Collected data entries
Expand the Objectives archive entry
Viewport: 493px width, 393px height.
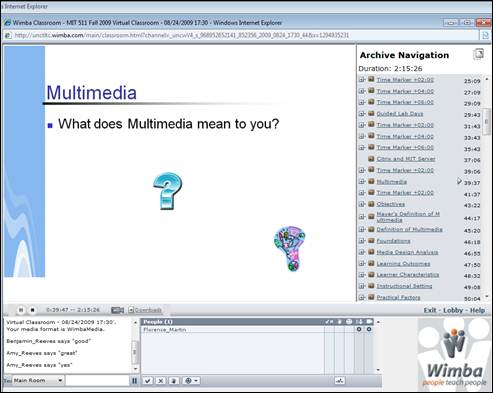(362, 204)
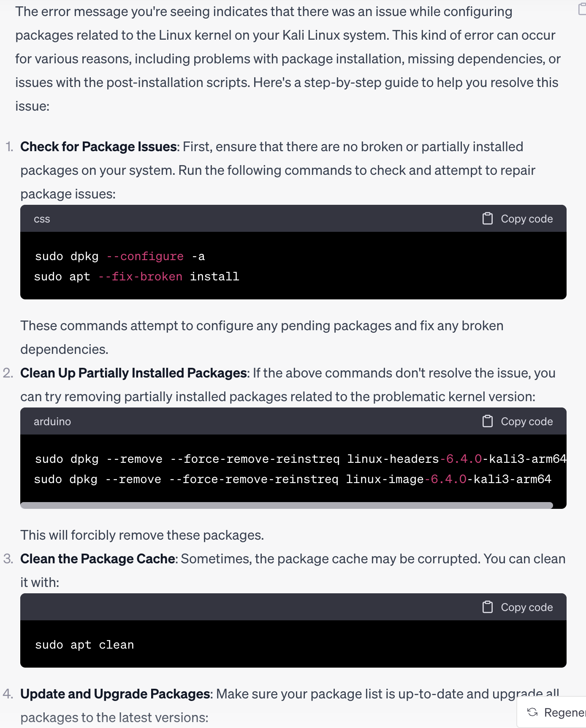This screenshot has height=728, width=586.
Task: Click the linux-headers-6.4.0 remove command line
Action: point(301,459)
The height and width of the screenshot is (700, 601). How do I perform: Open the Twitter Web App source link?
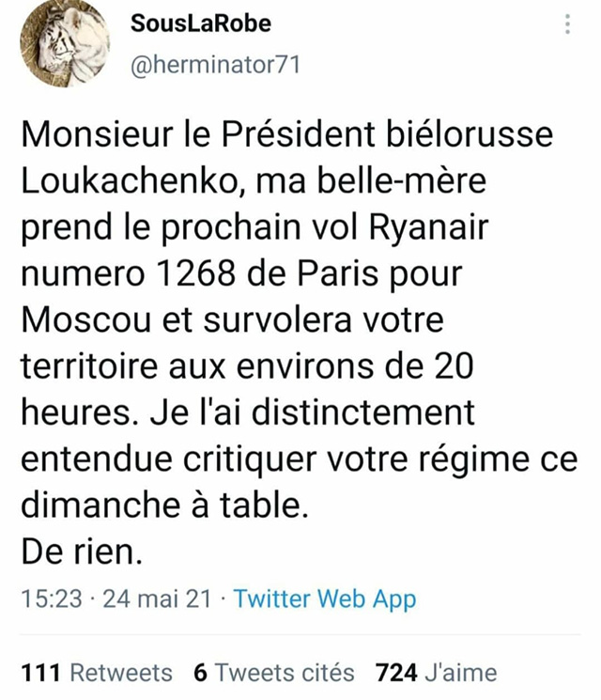coord(324,599)
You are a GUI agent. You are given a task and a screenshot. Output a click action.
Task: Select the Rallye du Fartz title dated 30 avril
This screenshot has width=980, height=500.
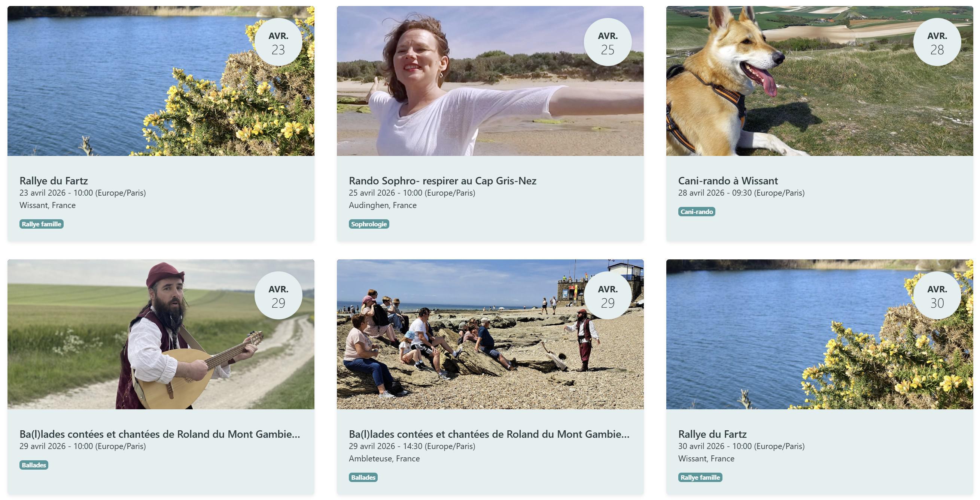[x=712, y=434]
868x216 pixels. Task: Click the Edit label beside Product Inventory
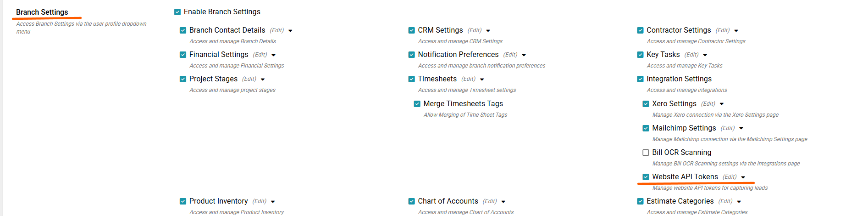(x=260, y=201)
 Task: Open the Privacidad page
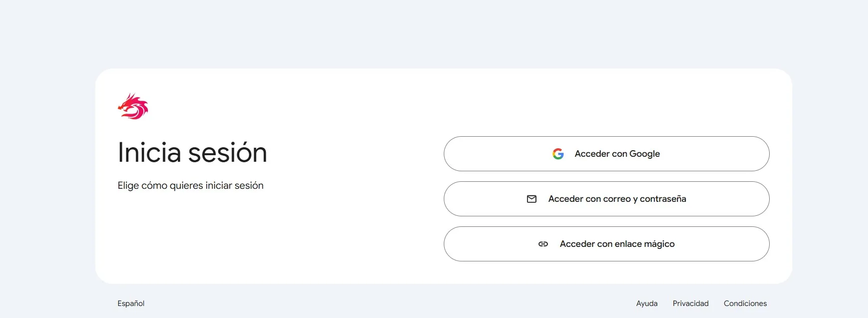[690, 303]
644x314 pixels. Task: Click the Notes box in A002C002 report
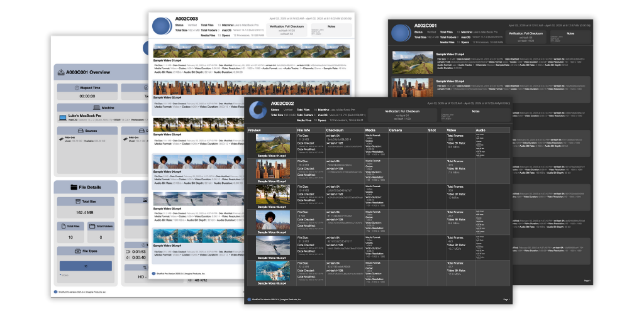tap(477, 114)
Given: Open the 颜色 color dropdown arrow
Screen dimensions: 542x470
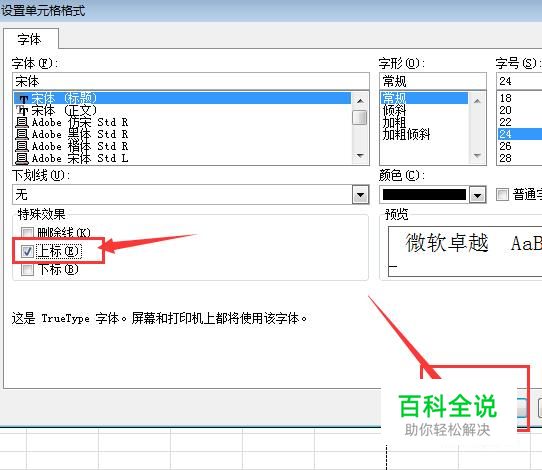Looking at the screenshot, I should (477, 195).
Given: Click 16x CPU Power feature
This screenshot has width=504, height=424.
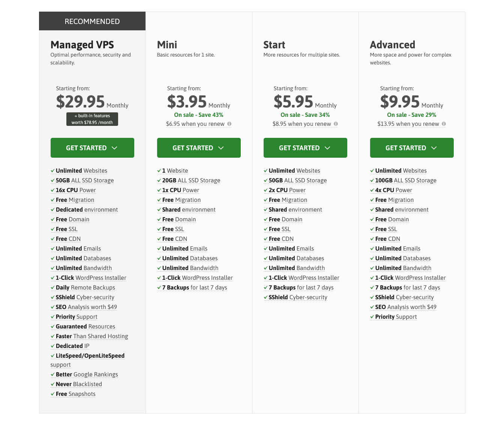Looking at the screenshot, I should pyautogui.click(x=76, y=190).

:: Your objective ::
Reproduce the lines above letter for letter. The pictures stay behind.

:: Reply ::
Expand the Objectives archive entry
Viewport: 493px width, 393px height.
(362, 204)
This screenshot has height=728, width=586.
Task: Click the linux-headers-6.4.0 remove command line
Action: point(301,459)
The height and width of the screenshot is (700, 601). How do I perform: Open the Twitter Web App source link?
coord(324,599)
You are a GUI agent. You are given a task and a screenshot. Output a click action.
Task: Select the Rallye du Fartz title dated 30 avril
This screenshot has width=980, height=500.
[x=712, y=434]
868x216 pixels. Task: Click the Edit label beside Product Inventory
(x=260, y=201)
 Task: Open the Privacidad page
[690, 303]
644x314 pixels. Task: Click the Notes box in A002C002 report
tap(477, 114)
Given: Open the 颜色 color dropdown arrow
Screen dimensions: 542x470
Looking at the screenshot, I should (477, 195).
Given: Click 16x CPU Power feature
This screenshot has width=504, height=424.
Looking at the screenshot, I should pyautogui.click(x=76, y=190).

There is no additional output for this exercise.